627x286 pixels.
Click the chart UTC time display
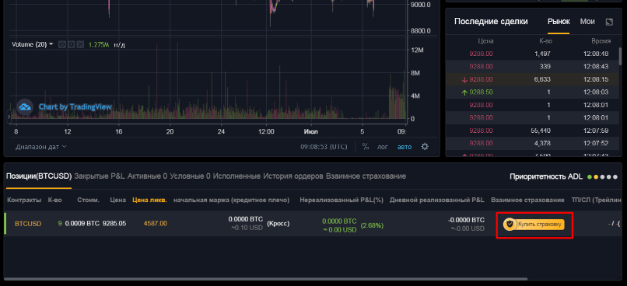point(324,147)
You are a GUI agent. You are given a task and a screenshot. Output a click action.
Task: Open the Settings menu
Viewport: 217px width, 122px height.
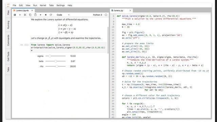tap(60, 5)
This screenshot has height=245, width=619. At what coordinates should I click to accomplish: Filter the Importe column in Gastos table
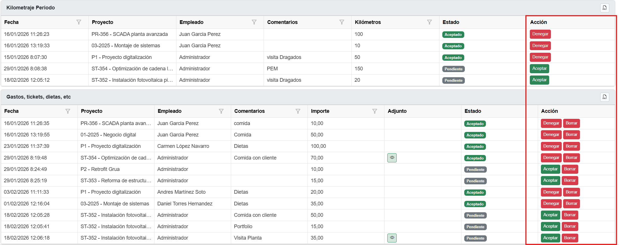coord(374,111)
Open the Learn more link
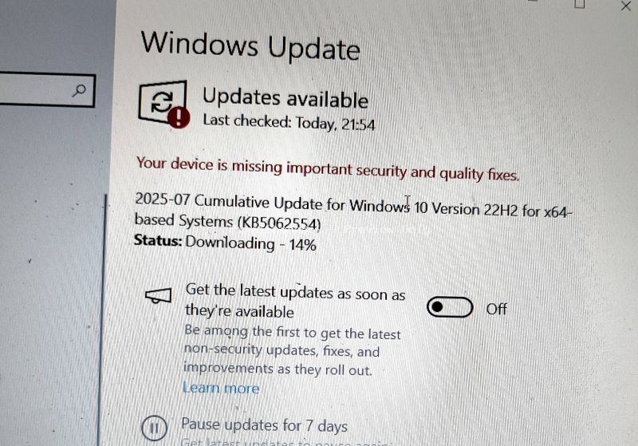This screenshot has width=638, height=446. (x=221, y=388)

+===+

AIM OF THE EXERCISE: From the line containing "Viewport: 217px width, 122px height." through the last line of the entries, both included, print each line exactly and omit any picture.

REPLY TO THE EXERCISE:
Viewport: 217px width, 122px height.
tap(60, 5)
This screenshot has height=245, width=619. At what coordinates should I click to accomplish: Filter the Importe column in Gastos table
coord(374,111)
Open the Learn more link
This screenshot has width=638, height=446. (x=221, y=388)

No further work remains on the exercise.